____ AVAILABLE RECORDS
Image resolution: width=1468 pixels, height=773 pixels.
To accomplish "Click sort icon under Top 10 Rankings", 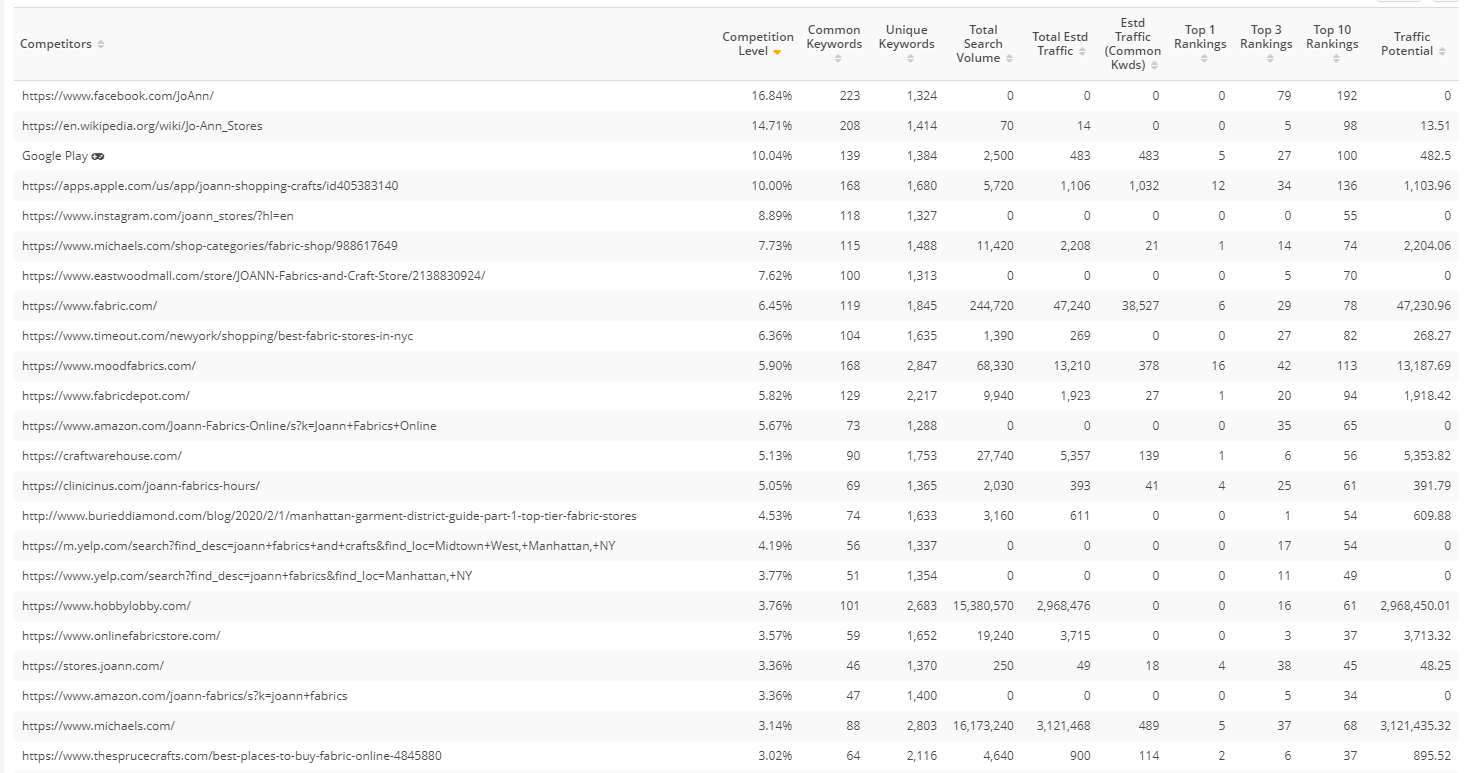I will click(1336, 59).
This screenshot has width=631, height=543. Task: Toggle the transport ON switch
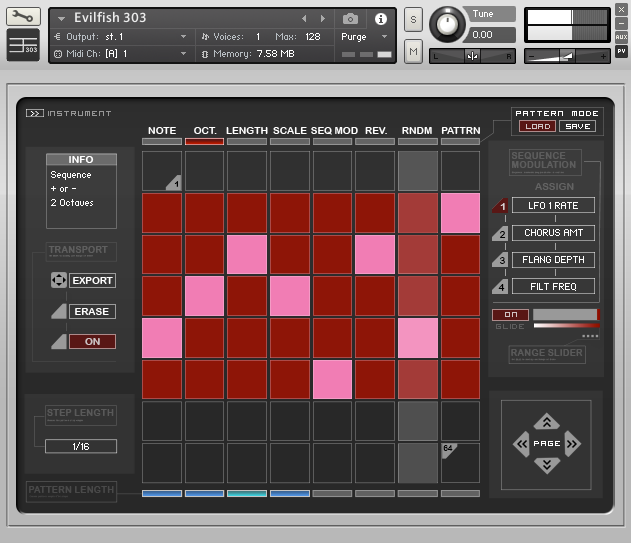pyautogui.click(x=92, y=341)
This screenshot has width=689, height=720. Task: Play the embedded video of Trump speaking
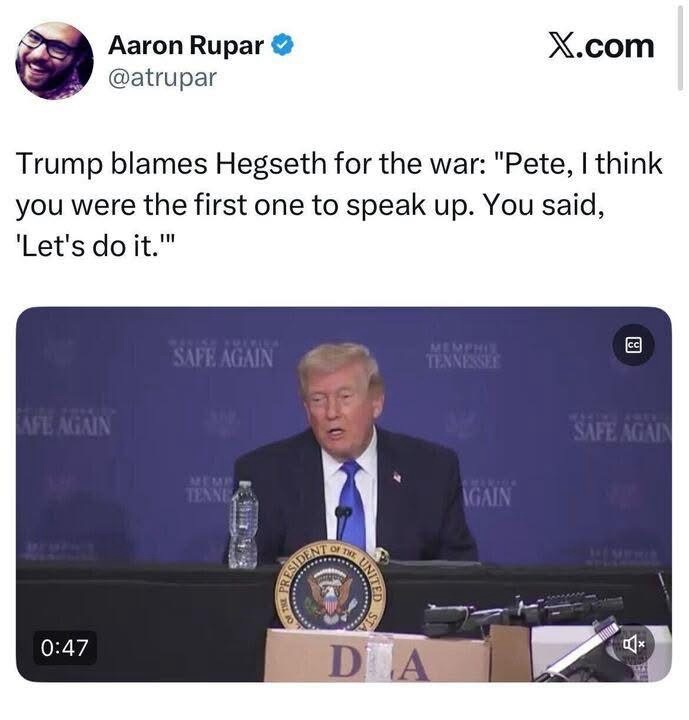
________
# REQUIREMENTS:
Give the lines of the data as a numbered list, starting at the line that contains "This screenshot has width=631, height=543." and running through the end of the data, both ends included. Skip blank lines and leave the pictures out.

# RESULT FOR THIS TASK:
1. This screenshot has width=631, height=543. Task: Toggle the transport ON switch
2. pyautogui.click(x=92, y=341)
3. This screenshot has width=689, height=720. Task: Play the embedded video of Trump speaking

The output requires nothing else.